Working with a family member is challenging enough without the added stress of managing finances together. However, if you’re running a family business, being able to successfully juggle invoices is vital in the success of the company. Sometimes, if one member of the business is better with numerical tasks, it makes sense to assign him or her the role of managing the company’s accounting. This can easily be done with various accounting software programs. Another option is to hire a certified accountant for payroll, preparing tax returns, applying for and extending credit, and other financial tasks.
Tips to Manage Your Business Credit
While it takes time to build a credit history as a new family-owned business, consider it a worthy investment. It is much easier to build your credit history than it is to repair it. Even if creditors are only willing to extend your company small loan amounts at first, make sure that you pay them in full and on-time. A solid payment history is the single best indicator of your company’s financial credibility.
When signing up for commercial electricity, buying a new office computer, or signing a contract for lawn maintenance, make sure that you do it with the name of your business and not your personal name. Not only does this keep your business and personal financial information separate, it also helps you and your family members establish a credit history for the business more quickly. When you are approved for a business loan or line of credit, don’t accept more than you actually need. Taking on too much before you’re financially established is risky, and often ends in disaster.

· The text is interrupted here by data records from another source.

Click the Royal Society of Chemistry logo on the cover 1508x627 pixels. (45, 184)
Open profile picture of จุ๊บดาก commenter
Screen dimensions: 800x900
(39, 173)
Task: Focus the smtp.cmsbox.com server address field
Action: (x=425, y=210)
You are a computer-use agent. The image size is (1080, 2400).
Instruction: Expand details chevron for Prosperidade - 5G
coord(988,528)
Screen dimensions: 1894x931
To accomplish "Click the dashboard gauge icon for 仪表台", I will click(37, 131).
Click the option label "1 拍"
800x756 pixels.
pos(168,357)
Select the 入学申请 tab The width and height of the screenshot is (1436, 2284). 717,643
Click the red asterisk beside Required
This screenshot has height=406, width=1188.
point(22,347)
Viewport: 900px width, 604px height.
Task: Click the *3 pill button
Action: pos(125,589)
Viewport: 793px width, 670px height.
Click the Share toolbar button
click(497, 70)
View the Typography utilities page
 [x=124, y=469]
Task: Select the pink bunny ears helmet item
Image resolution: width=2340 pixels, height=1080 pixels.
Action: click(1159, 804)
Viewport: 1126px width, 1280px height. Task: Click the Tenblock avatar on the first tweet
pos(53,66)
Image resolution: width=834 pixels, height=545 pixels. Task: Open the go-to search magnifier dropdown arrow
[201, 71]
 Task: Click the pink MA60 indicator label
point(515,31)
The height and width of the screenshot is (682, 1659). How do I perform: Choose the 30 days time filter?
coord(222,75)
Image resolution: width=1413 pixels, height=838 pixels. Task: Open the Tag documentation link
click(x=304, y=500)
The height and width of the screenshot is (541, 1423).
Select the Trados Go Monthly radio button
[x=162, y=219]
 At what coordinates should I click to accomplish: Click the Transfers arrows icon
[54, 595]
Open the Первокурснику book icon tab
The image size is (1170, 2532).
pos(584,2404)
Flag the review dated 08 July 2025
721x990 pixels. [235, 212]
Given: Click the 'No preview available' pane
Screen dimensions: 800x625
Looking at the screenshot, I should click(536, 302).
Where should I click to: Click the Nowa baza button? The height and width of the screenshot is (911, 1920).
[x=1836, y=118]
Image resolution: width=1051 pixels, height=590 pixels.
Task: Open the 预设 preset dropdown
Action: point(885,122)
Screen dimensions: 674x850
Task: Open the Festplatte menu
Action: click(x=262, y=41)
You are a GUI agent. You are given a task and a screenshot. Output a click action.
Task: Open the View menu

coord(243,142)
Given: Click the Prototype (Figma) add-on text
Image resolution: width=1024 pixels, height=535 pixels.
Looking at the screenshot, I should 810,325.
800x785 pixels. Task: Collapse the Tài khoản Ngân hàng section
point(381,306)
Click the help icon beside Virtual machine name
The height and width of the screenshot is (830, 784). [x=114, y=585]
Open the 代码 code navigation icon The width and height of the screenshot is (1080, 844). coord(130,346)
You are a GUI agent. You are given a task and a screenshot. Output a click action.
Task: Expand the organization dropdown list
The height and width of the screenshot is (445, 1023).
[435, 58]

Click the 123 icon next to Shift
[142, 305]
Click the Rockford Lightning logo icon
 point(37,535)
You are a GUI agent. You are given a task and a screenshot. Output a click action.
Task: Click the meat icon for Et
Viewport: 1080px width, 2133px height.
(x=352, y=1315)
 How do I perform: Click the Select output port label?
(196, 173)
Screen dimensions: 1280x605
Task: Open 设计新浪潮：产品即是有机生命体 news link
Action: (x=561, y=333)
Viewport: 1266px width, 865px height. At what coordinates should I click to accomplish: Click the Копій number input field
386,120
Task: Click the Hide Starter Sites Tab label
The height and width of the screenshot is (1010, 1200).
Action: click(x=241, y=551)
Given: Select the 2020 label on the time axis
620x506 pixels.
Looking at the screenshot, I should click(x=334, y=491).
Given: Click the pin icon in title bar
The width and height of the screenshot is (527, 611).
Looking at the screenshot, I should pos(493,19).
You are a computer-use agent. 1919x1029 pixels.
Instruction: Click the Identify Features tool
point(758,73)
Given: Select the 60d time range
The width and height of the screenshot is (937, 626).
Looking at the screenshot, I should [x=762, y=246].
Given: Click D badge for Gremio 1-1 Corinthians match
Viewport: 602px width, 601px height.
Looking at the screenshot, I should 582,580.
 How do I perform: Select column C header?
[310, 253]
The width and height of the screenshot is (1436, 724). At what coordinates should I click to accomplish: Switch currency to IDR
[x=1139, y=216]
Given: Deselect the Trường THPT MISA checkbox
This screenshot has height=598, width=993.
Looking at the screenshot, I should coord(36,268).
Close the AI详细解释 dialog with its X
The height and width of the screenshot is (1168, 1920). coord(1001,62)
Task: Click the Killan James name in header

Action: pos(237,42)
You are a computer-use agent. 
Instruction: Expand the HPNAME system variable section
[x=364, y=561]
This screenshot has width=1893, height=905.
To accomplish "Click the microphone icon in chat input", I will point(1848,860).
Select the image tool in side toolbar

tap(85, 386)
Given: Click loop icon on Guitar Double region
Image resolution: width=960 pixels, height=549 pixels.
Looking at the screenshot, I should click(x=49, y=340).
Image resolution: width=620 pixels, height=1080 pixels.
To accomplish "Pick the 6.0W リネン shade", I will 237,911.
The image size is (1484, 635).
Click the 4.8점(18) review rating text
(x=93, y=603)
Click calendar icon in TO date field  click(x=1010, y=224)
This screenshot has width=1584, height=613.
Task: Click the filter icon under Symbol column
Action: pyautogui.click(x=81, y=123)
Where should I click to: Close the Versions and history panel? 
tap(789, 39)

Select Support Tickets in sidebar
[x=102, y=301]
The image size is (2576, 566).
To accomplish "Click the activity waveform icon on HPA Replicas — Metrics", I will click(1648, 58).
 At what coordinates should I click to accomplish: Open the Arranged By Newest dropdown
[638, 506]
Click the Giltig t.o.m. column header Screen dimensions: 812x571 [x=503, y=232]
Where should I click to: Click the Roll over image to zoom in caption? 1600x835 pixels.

According to Blue Collar Software, a provider of easy to use software solutions, after you have been in business for several months, request a copy of your company’s credit report to ensure that it is accurate. You should continue to do this at least once a year for as long as you own the business. Similar to your personal credit report, each company listed in a financial database is given a numerical rating that demonstrates credit worthiness to other businesses. The one major difference between the two report types is that businesses are rated on up to 150 different factors while individuals are only rated on six.
Estimate Your Company’s Cash Flow
One key to success as a family business is having a good understanding of your company’s cash flow. This is the amount of money that is left over after you deduct expenses from your generated revenue. Unfortunately, figuring out this amount is not as straightforward as it might seem. Revenue and expenses change constantly and rarely do so at the same time. One month your revenue may be higher than normal because you received payment for several overdue invoices. The next you may have limited revenue and large expenses because you had to replace a company vehicle.
An easy way to monitor and predict cash flow is to invest in affordable accounting software. The program you choose should have easily navigated dashboard and full service integration in order to easily pay bills, print invoices, and create business reports. Having a solid financial foundation can help to ensure the long-term success of your company.